Permission to change the advertising content of the digital screens

The Court stated:

town planning approval is required to use those digital screens to display third-party commercial advertising.bria

With respect, it is difficult to see what planning approval the Court is referring to in the context of the Victorian Planning Schemes.

Electronic screens displaying advertising would usually be considered to be a ‘promotion sign’ under the planning scheme. Clause 52.05 (Signs) regulates the development of land for a sign. However, as far as we can see, no building or works are needed in order to change the digital screen content to third party advertising.

Since the approval of Amendment VC148 on 31 July 2018, it is clear that clause 52.05 does not regulate the use of land for a sign. Therefore, there is no ‘use’ trigger in respect of the electronic screens to display third party advertising.

A change of content of a sign does not require a planning permit unless it would result in a new type of sign. This is clearly not the case with the Telstra payphones as the sign embedded in the payphones would be considered an electronic promotion sign whether it advertises standard telephone services or third-party content.

Despite the comments by the Court and Telstra, we cannot see how it would be possible for Telstra to apply for a permit to ‘use’ the digital screens to display third party advertising.

Permission for the use of land for ’telecommunications facilities’

There is a further issue to consider regarding the permission to use land for ‘telecommunications facilities’. This issue does not seem to have been argued before by the Court.

In many zones, use of land for a telecommunications facility requires a planning permit. Given that a payphone is “part of the infrastructure of a Telecommunications network”, a payphone is by definition (clause 73.03) a telecommunications facility.

Carriers rely on clause 62.01 and clause 52.19 of the planning scheme to provide an exemption for the requirement to obtain approval for the use of land for a telecommunications facility. One of the exemptions is ‘telecommunications facilities’ that meet the criteria for a ‘low-impact’ facility defined under the Telecommunications Act.

However, once third party advertising is displayed on the digital screens, the payphones will no longer be considered a ‘low impact’ facility, given that the payphones would fail criteria (d) of the definition in the Determination. There is a real issue therefore as to whether the use of the land for telecommunications facility will continue to fall within the exemption in clause 62.01 and 52.19 of the Scheme.

It will need to be determined whether, once the content on the screens changes to third party advertising, the use of the land for a telecommunications facility will be subject to the provisions of the Victorian Planning Scheme and result in the requirement for a permit.

This is particularly so given the Court’s observations at paragraphs 117 and 118 of its reasons:

However, Telstra’s contention that criterion (d) in the Determination does not require a facility to continue to operate, or to continue to be used, as a low-impact facility after its “installation” derives no support from the language of the Determination.

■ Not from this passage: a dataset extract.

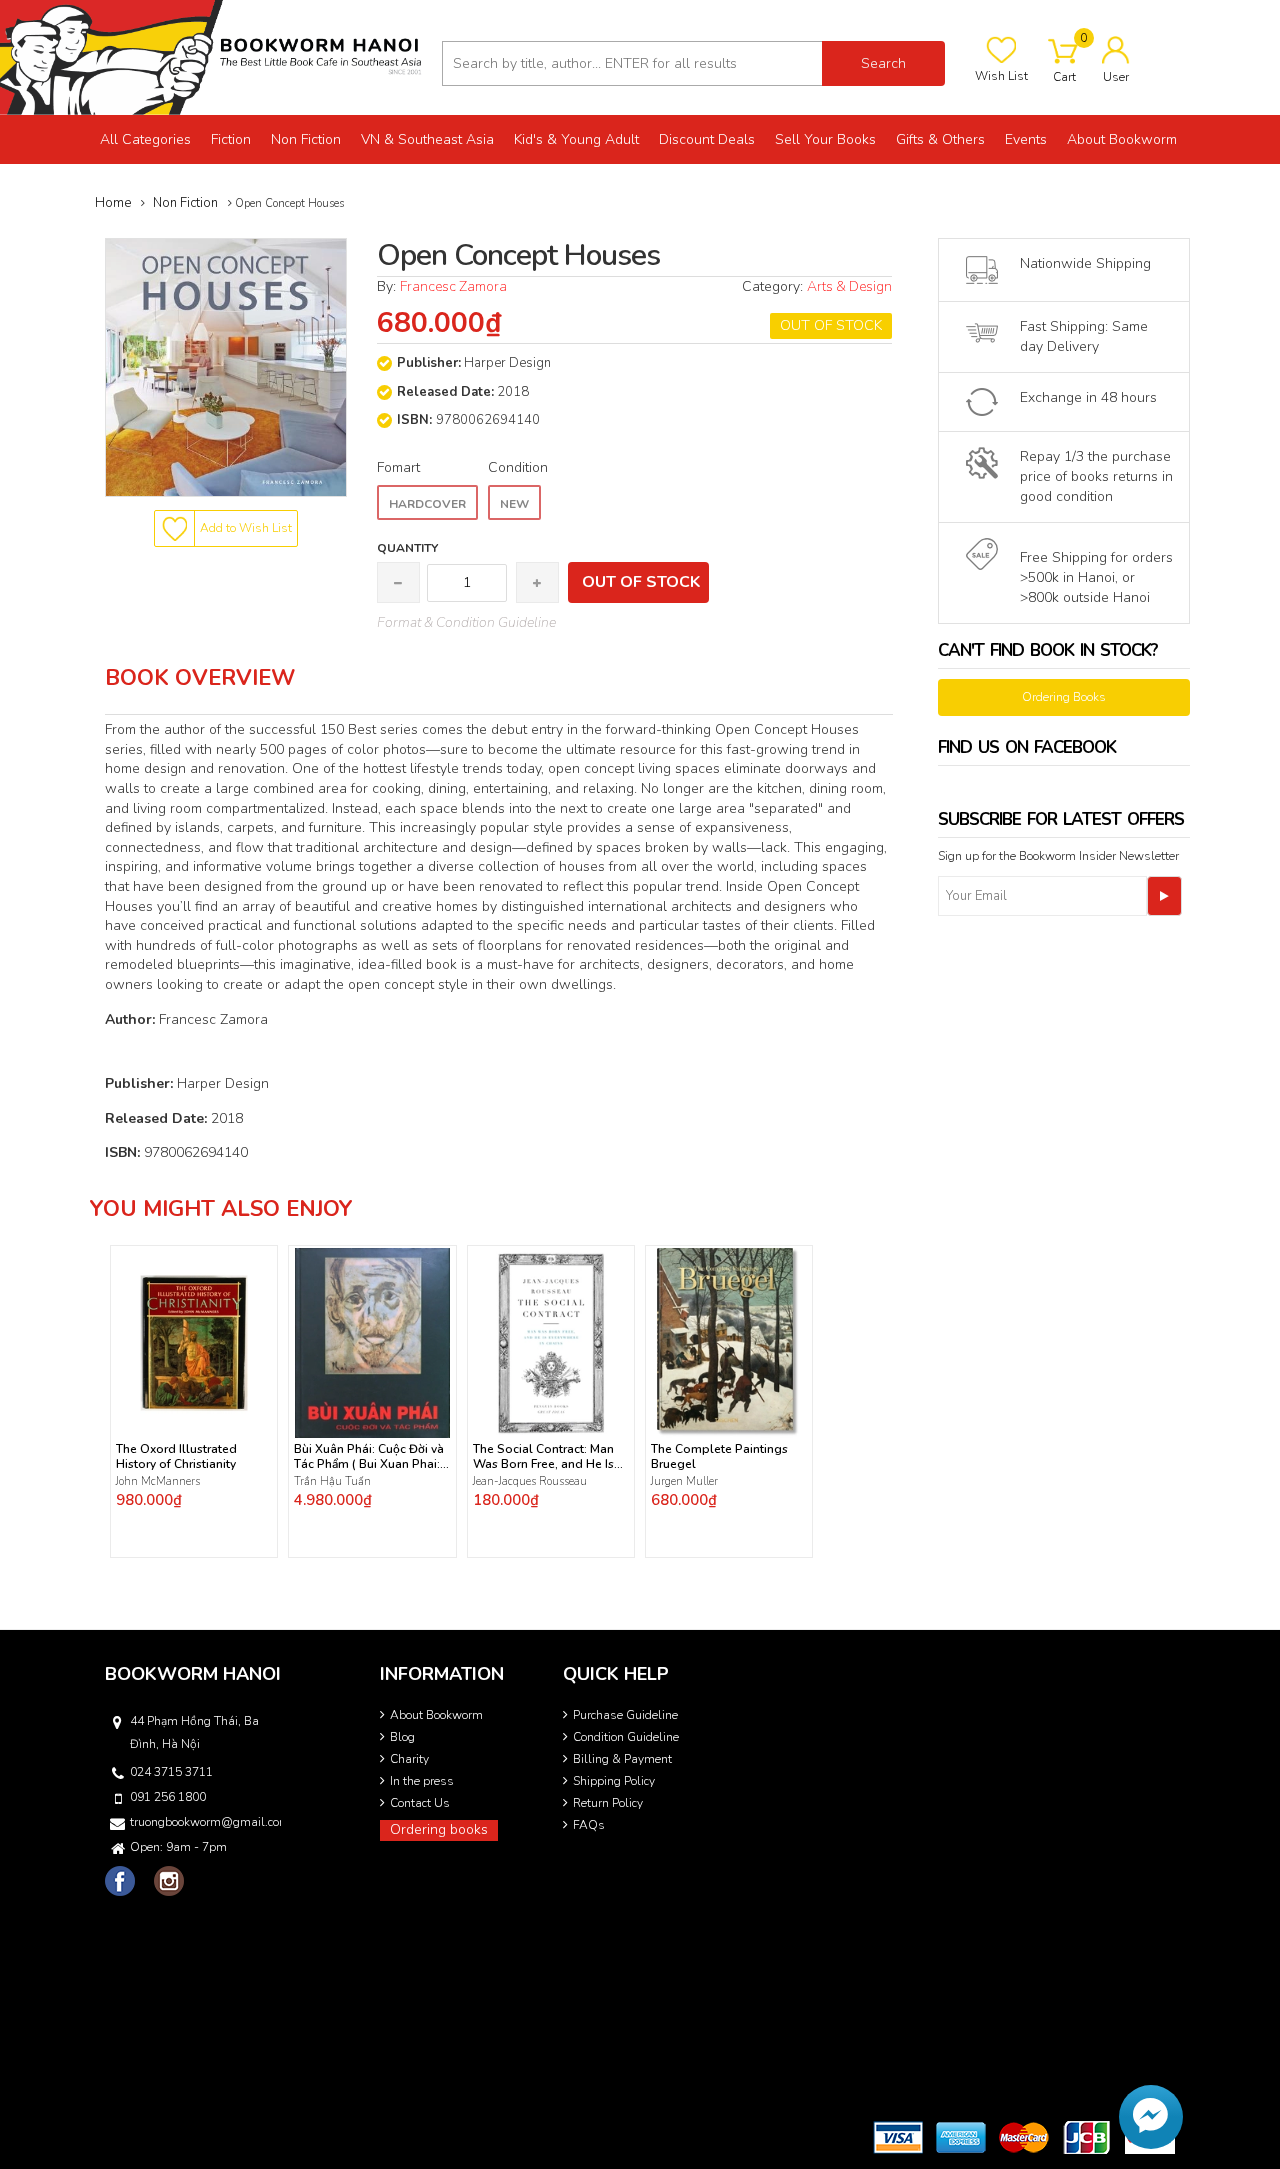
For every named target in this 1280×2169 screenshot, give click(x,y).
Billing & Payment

In my view, the fact that cl 6(1) of Schedule 3 to the Telecommunications Act empowers a carrier to “carry out the installation of a facility if… the facility is a low-impact facility” is no basis for reading into criterion (d) in the Determination the words limitation “at the time of installation”. …

Way forward for councils

The Telstra decision presents an interesting dilemma for councils and VCAT particularly because, in our view, there appears to be no scope for a permit requirement to be triggered by the change in advertising content.

At the very least we recommend that councils that receive applications for a permit to authorise the display of third party advertising on payphones request the permit applicant to specify the provisions under the planning scheme that trigger the permit requirement.

There is then the question of whether the change in content to third party advertising triggers the need for a permit to use the land for telecommunications facility.